Les campanules sont des plantes herbacées annuelles ou vivaces, de la famille des campanulacées. Leurs feuilles sont alternes, simples, sans stipules, et leurs fleurs, de couleur bleue ou violacée, voire blanche (albinisme) sont portées en têtes, grappes ou panicules mais elles peuvent aussi être solitaires, Leur calice est étroitement soudé à l’ovaire et porte de 3 à 5 dents étroites. La corolle a le plus souvent une forme en cloche à 5 lobes. Elle enferme 5 étamines soudées sur l’ovaire et un style filiforme à 2 - 5 stigmates. Elle est généralement tournée vers le bas, ce qui permet aux organes reproducteurs d’être protégés contre la pluie et le vent et qui offre un abri temporaire aux insectes fécondateurs. Le fruit est une capsule déhiscente par des fentes ou des pores et contient de nombreuses graines.

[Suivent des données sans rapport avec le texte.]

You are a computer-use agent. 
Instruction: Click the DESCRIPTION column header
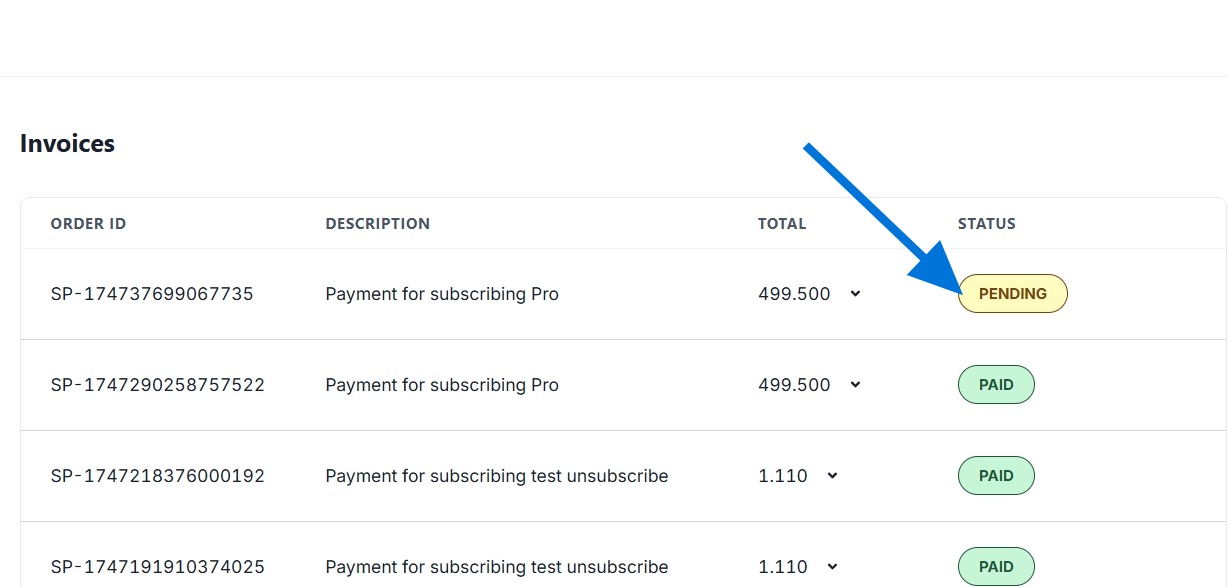click(x=377, y=224)
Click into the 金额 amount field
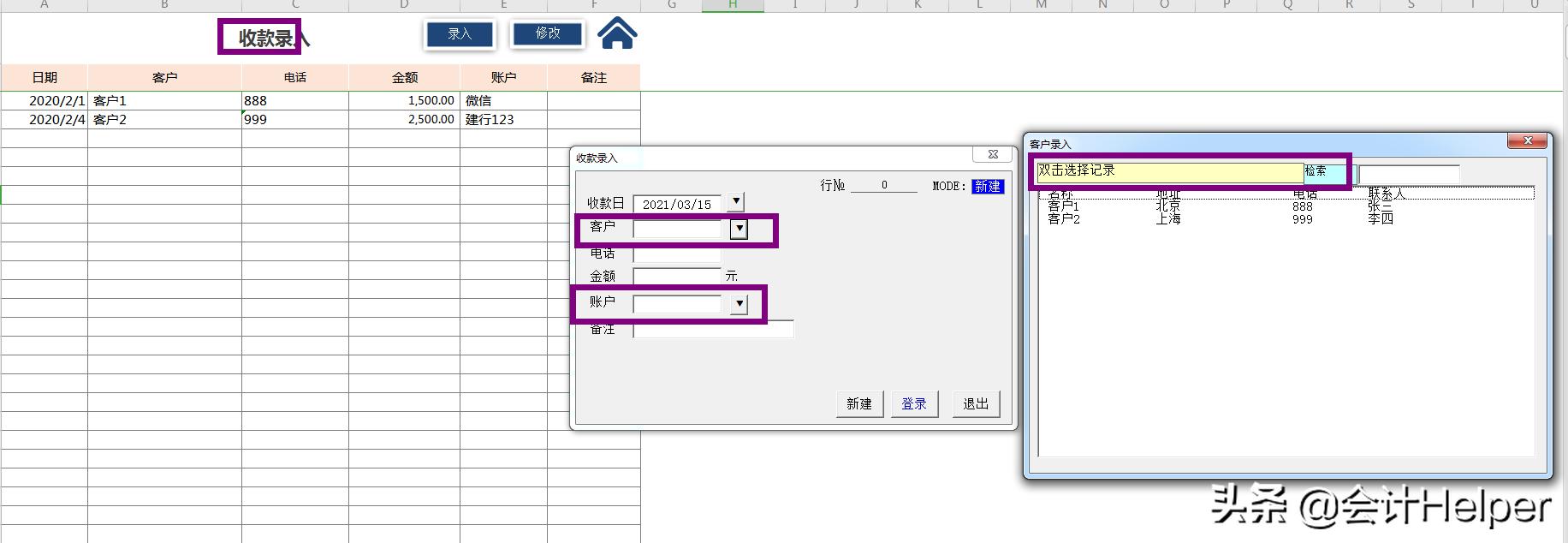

Si certaines espèces comme la Campanule du Mt Cenis (Campanula cenisia ) et la Campanule incisée (C. excisa ) grimpent jusque dans les moraines ou à l’assaut des névés aux environs de 3400 mètres d’altitude, la plupart des autres vit entre 1000 et 2400 mètres dans les prairies, pelouses maigres ou alpages, voire sur les sols glaiseux ou schisteux comme la Campanule de Scheuchzer (C. scheuchzeri ). Les campanules ont mis au point un ingénieux mécanisme pour disperser leurs fruits : à maturité, lorsque le temps est humide ou pluvieux, les pores ou les fentes des capsules se ferment. A l’inverse, ils s’ouvrent par temps sec, libérant leurs graines très légères, lesquelles sont reprises et transportées par le vent, souvent sur de trés longues distances, Ce sont des plantes très prolifiques, voire même envahissantes, un pied pouvant produire jusqu à 15000 graines.